Plus, we have a solution to our last interview question and a new question from Google!

Questions? Please contact me at [email protected].

Quastor Daily is a free Software Engineering newsletter sends out Technical Deep Dives, summaries of Engineering Blog Posts, and FAANG Interview questions (with detailed solutions).

How Distributed Databases Work - Replication

Designing Data Intensive Applications (DDIA) is a must-read if you’re interested in backend engineering. The data engineering world is full of buzzwords and hype, but Martin Kleppman does an amazing job of breaking down all the core technologies.
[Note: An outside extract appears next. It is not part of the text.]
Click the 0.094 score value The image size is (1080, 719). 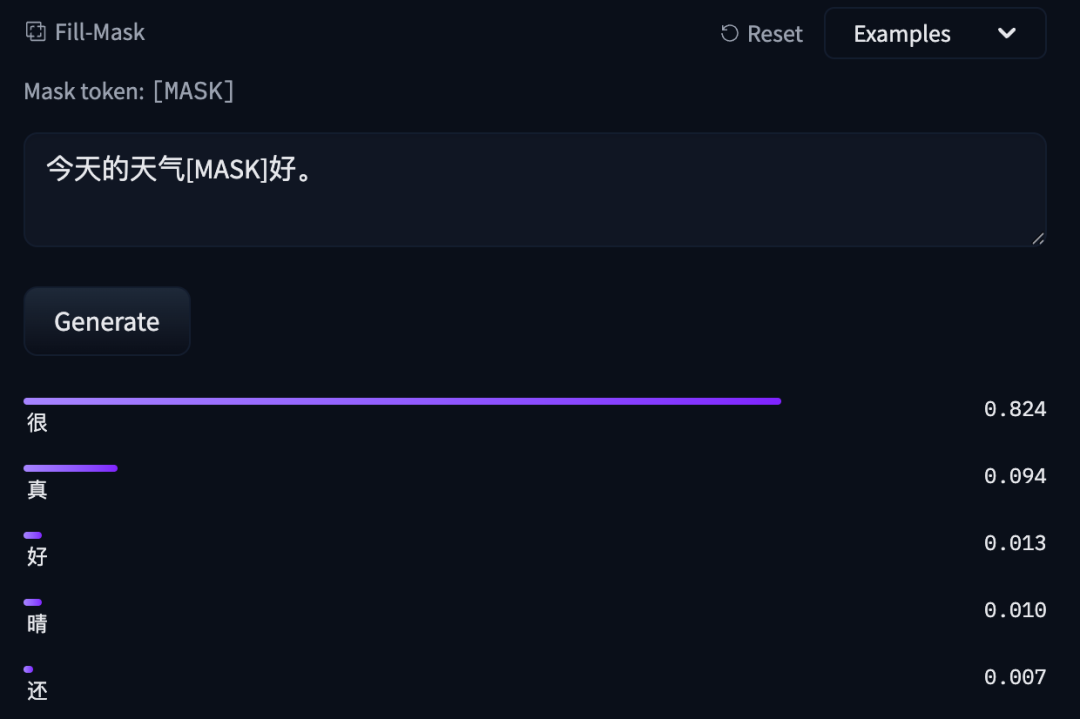pyautogui.click(x=1014, y=476)
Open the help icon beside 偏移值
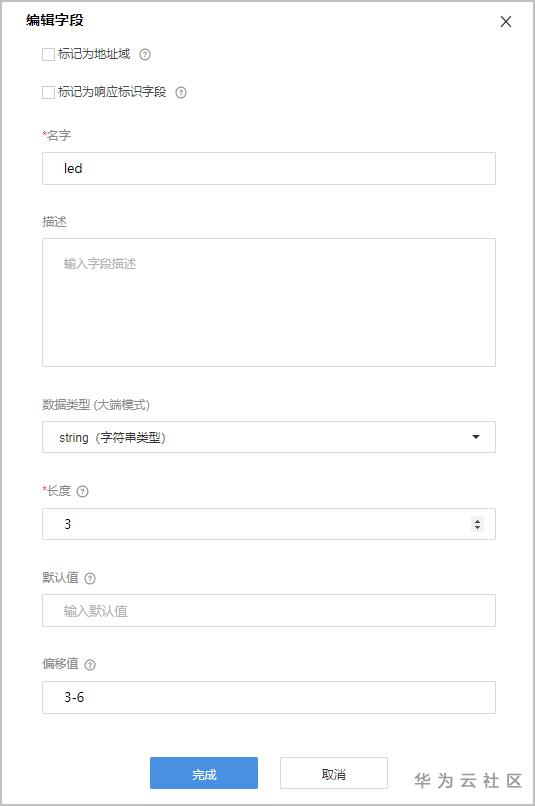 click(90, 665)
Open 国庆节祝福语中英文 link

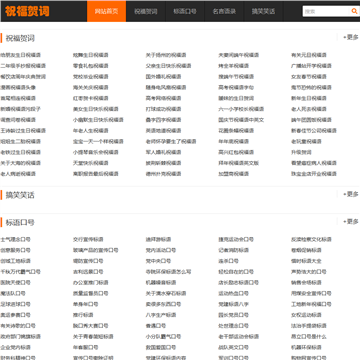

Here’s a summary of Chapter 5 from DDIA on Replication

Replication is where you keep a copy of your data on multiple different machines. These machines are connected via a network, so they’re all accessible to your backend server(s).

Instead of having a single machine serve as your database, you are now using a distributed database consisting of multiple machines.

There are several reasons why you’d want to replicate your data across several computers

Reduce latency - Users in India can send requests to the nodes located in Delhi while users in America can send requests to the nodes located in New York.
Increase Availability - If one of the nodes goes down for some reason you’ll have another node that can take over and respond to requests for data.
Increase Read Throughput - Several nodes have the ability to respond to read queries instead of just having 1 machine doing all the work for read requests. Many workloads are read-scaling (consist of mostly reads and a small percentage of writes) so increasing read throughput is extremely helpful.

The difficult part about replication lies in handling changes to replicated data.

When you get a write request that modifies your database, how do you make sure that all the replicas reflect this write request?

How do you stop replicas that haven’t updated from responding with stale data to read requests?

There are 3 popular strategies for writing changes to all your replicas

Single Leader Replication - One replica node is designated as the leader. The other nodes are followers. Write requests go to the leader node, who will then propagate the changes to the followers. This is the replication strategy used by many databases like PostgreSQL, MongoDB, MySQL, and more.
Multi Leader Replication - This is similar to Single Leader, but now multiple nodes can act as the leader and process write requests.Multi-Leader Replication is usually implemented with external tools, such as Tungstein Replicator for MySQL, BDR for PostgreSQL and GoldenGate for Oracle.
Leaderless Replication - All replica nodes can accept write requests from clients, so there is no leader node. Riak and Cassandra are examples of databases that use leaderless replication strategies. Amazon used leaderless replication for their in-house Dynamo system, so Riak and Cassandra are also known as Dynamo-style.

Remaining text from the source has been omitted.